The business daily Handelsblatt writes:
"If you take a closer look at the situation, you can see that European politicians sealed the fate of their currency union over the weekend -- at least that of the currency union that was proudly celebrated when it was launched in 1999. The only thing left over from the noble idea is a transfer union, something which was expressly forbidden by the Maastricht Treaty. And if the Greeks don't keep the promises that they are now being forced to solemnly declare, this transfer union could be quickly torn apart."
"The ECB and the central banks of European countries have fallen by the wayside. In the future, they will not be able to claim that they warned of the dangers or even pushed for a discussion of possible alternatives.
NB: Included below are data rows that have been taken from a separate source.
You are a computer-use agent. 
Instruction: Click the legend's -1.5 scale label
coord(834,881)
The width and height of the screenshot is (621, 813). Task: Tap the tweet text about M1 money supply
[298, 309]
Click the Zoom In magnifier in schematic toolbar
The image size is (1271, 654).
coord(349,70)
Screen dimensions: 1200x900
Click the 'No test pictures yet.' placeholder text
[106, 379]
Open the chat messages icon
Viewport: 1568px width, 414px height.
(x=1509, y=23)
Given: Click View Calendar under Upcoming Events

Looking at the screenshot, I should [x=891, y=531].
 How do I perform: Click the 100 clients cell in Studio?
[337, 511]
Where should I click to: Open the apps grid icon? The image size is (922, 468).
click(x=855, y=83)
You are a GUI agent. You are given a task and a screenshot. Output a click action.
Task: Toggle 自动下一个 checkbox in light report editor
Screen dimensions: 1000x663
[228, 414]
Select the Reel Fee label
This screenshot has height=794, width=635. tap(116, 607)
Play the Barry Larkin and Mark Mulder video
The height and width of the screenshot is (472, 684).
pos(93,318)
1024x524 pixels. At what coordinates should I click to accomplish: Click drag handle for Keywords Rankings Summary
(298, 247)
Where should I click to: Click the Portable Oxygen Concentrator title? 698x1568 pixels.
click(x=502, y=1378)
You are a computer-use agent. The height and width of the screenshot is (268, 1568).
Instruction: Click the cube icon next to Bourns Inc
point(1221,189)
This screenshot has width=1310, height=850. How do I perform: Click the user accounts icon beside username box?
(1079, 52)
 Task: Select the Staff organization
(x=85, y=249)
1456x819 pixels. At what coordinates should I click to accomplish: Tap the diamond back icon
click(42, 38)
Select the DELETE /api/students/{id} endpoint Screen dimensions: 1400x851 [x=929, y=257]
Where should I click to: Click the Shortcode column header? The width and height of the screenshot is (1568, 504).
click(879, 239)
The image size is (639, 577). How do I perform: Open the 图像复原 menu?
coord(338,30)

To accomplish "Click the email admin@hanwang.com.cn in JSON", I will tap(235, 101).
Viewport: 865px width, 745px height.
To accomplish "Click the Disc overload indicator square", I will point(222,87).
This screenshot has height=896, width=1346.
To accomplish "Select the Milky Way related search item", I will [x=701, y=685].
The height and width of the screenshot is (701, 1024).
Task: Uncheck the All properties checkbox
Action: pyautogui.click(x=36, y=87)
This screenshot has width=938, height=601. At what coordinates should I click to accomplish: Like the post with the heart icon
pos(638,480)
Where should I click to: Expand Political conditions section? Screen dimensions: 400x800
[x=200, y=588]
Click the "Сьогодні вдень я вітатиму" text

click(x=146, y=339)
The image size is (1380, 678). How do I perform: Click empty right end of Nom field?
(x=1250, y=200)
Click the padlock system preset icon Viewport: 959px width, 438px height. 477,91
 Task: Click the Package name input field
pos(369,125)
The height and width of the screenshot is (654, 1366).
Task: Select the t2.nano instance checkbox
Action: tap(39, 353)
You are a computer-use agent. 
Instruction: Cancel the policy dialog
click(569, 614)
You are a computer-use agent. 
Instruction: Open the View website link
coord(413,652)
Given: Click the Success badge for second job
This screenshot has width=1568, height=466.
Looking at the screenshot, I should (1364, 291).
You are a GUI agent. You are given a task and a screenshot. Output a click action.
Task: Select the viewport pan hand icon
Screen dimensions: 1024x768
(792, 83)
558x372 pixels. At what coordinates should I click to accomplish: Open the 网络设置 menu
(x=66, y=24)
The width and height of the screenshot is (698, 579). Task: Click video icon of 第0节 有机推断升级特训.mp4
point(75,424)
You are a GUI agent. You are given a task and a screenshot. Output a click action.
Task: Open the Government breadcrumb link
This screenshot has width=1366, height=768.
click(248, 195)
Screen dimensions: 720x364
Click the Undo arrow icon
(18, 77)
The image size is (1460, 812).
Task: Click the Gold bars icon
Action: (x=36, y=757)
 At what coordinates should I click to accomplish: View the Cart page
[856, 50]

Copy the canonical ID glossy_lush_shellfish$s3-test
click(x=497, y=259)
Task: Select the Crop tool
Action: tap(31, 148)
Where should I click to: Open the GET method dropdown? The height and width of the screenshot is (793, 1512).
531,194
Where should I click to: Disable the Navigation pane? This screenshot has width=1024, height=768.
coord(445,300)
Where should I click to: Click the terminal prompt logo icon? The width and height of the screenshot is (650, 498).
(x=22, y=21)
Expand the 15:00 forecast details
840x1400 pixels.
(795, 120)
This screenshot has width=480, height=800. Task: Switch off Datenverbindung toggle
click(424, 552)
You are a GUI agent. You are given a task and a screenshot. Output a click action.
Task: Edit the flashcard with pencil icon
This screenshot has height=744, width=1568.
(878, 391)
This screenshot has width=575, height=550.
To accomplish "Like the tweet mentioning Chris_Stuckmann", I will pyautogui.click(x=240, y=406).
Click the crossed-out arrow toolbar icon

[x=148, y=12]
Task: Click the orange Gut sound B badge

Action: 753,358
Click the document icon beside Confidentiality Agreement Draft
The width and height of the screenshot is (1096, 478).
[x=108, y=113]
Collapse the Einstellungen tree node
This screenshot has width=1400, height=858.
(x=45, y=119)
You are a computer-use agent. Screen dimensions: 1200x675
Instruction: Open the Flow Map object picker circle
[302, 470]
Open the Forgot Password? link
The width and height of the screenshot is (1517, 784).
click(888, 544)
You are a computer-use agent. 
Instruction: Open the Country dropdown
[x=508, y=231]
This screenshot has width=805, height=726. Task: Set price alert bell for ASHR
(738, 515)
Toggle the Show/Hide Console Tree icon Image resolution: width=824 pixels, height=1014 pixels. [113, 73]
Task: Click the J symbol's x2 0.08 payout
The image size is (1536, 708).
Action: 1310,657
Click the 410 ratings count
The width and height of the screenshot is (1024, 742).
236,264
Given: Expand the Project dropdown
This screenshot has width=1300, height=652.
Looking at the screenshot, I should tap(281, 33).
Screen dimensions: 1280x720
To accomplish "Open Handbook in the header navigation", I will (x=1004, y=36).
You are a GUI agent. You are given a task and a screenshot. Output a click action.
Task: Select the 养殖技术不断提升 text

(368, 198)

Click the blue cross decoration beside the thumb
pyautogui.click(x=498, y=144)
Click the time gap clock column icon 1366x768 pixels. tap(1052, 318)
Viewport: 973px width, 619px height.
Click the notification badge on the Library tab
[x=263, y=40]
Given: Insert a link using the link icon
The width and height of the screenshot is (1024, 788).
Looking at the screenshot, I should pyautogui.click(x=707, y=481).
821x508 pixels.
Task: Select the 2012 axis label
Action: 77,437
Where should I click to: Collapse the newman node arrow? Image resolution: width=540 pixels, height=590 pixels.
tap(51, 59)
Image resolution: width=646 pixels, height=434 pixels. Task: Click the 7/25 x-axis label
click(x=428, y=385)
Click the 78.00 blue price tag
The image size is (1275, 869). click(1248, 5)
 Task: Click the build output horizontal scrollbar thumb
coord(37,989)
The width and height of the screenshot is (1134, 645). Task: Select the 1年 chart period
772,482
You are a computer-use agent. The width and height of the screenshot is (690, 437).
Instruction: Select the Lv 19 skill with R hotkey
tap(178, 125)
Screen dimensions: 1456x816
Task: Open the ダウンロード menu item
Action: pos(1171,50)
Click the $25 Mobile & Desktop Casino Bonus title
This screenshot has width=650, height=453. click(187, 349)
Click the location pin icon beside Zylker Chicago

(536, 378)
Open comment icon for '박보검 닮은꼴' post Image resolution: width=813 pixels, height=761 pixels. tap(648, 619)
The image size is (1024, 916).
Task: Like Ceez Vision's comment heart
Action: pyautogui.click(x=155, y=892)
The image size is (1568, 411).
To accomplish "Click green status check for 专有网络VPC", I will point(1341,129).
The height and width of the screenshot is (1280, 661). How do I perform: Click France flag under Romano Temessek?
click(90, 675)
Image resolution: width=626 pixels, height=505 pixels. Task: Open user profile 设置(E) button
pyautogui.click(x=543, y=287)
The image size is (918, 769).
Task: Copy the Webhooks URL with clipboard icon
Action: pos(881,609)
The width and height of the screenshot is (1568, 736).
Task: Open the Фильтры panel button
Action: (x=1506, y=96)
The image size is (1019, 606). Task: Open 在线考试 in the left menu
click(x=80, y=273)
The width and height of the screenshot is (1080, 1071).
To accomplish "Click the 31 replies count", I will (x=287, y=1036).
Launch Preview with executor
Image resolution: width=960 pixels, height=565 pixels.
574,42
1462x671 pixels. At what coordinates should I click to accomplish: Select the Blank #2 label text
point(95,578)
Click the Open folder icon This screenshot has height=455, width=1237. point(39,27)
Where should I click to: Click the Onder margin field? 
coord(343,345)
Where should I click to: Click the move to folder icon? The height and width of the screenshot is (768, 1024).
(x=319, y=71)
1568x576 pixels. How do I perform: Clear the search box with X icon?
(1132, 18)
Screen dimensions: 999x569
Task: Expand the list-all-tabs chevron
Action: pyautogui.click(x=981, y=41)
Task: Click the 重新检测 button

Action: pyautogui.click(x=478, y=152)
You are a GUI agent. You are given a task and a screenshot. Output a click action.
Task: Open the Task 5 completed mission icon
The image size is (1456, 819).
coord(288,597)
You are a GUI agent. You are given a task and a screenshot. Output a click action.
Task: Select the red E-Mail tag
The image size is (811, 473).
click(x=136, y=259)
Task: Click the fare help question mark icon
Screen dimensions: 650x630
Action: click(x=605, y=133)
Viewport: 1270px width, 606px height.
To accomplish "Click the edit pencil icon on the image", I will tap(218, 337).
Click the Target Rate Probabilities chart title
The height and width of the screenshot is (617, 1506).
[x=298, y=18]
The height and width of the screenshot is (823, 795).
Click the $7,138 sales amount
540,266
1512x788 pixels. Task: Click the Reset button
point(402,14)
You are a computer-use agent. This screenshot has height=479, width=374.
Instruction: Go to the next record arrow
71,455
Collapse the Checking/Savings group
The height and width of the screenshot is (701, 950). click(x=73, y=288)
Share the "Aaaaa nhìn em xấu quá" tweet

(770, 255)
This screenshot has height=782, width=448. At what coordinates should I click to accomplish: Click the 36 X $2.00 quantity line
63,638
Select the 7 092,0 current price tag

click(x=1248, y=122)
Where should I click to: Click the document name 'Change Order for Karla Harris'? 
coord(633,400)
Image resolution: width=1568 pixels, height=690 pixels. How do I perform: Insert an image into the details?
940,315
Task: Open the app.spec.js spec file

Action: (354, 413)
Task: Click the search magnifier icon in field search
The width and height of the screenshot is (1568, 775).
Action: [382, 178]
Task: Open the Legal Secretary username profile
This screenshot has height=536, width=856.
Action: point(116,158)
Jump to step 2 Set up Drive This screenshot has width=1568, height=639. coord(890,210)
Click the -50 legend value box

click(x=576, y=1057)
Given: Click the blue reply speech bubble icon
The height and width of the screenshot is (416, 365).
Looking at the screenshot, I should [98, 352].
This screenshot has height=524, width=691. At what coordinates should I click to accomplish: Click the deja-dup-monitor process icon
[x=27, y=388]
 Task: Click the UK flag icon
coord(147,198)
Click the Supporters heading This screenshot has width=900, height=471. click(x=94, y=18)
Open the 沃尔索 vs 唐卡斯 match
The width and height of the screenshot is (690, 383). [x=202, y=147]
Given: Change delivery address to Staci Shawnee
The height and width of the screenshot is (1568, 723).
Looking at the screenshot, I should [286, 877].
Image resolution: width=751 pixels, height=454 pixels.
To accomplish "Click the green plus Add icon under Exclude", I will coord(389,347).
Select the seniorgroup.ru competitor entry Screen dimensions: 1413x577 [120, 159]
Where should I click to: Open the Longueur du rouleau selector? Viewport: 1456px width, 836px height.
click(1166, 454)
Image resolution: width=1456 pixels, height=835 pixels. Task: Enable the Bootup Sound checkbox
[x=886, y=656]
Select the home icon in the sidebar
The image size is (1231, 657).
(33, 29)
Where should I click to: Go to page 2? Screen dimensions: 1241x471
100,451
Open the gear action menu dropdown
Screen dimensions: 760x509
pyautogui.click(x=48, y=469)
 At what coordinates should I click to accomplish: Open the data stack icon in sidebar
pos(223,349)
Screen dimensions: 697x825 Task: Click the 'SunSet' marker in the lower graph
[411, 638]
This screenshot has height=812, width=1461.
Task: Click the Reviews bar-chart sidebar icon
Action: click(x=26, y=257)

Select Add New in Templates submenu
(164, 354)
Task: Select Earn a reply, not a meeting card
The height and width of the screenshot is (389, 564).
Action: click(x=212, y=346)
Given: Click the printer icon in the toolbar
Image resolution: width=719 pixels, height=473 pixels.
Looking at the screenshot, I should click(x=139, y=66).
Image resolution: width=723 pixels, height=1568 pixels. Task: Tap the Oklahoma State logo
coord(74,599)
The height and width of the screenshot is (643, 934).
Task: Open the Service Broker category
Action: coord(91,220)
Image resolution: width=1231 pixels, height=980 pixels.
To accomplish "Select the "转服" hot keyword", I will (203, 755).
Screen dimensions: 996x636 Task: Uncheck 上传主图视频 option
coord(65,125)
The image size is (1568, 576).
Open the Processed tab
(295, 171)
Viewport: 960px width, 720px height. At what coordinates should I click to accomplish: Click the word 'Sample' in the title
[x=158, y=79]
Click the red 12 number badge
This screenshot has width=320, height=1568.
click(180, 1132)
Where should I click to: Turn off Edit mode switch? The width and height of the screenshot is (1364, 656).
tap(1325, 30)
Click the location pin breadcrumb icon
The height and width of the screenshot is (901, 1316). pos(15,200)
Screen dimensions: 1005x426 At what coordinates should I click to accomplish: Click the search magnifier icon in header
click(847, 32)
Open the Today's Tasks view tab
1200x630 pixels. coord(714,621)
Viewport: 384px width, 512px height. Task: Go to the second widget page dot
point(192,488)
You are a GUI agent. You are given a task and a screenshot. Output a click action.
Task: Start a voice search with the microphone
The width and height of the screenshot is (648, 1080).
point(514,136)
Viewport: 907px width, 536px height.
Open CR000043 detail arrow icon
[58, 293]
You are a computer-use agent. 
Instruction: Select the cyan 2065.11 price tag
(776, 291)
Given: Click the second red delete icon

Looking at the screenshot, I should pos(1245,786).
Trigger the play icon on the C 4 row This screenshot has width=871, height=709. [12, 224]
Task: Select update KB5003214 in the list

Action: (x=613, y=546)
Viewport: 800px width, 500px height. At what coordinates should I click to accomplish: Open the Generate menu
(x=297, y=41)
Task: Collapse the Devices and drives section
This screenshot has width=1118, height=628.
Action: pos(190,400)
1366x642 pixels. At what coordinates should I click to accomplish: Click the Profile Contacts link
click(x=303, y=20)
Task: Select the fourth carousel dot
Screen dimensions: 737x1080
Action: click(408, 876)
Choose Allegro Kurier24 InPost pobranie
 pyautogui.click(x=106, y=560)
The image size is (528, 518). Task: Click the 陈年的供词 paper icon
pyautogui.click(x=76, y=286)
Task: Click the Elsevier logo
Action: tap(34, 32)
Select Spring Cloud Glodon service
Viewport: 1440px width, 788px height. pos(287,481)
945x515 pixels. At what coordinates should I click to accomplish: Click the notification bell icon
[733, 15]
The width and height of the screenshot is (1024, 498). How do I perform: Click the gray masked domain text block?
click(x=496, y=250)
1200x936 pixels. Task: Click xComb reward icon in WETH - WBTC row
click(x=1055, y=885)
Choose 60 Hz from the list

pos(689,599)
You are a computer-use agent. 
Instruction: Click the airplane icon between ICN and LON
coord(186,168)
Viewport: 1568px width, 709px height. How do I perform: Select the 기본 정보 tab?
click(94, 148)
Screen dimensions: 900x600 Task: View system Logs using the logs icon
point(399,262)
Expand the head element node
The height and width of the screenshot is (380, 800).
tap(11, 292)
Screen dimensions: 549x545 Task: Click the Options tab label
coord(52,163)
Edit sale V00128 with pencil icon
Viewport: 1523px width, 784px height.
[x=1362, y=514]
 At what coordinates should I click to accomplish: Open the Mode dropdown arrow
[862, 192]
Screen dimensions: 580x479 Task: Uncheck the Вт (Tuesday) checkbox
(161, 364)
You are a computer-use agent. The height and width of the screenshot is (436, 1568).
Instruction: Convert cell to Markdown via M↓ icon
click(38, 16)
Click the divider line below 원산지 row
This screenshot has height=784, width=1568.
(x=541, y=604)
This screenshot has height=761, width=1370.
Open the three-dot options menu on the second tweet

Politicians have rolled right over them; and they are holding their tongues while bringing an unlimited amount of Greek junk bonds onto their books."
"Their job requires central bankers to be optimistic. But, even so, they should have given at least some thought to what would happen if Greece were to temporarily abandon the currency union. Doing so would not damage the EU pact any more than it already is now. But the Greeks would also be given a chance to start over with a devalued currency.... The damage to Europe would have been smaller. We should have expected more from the guardians of Europe's common currency."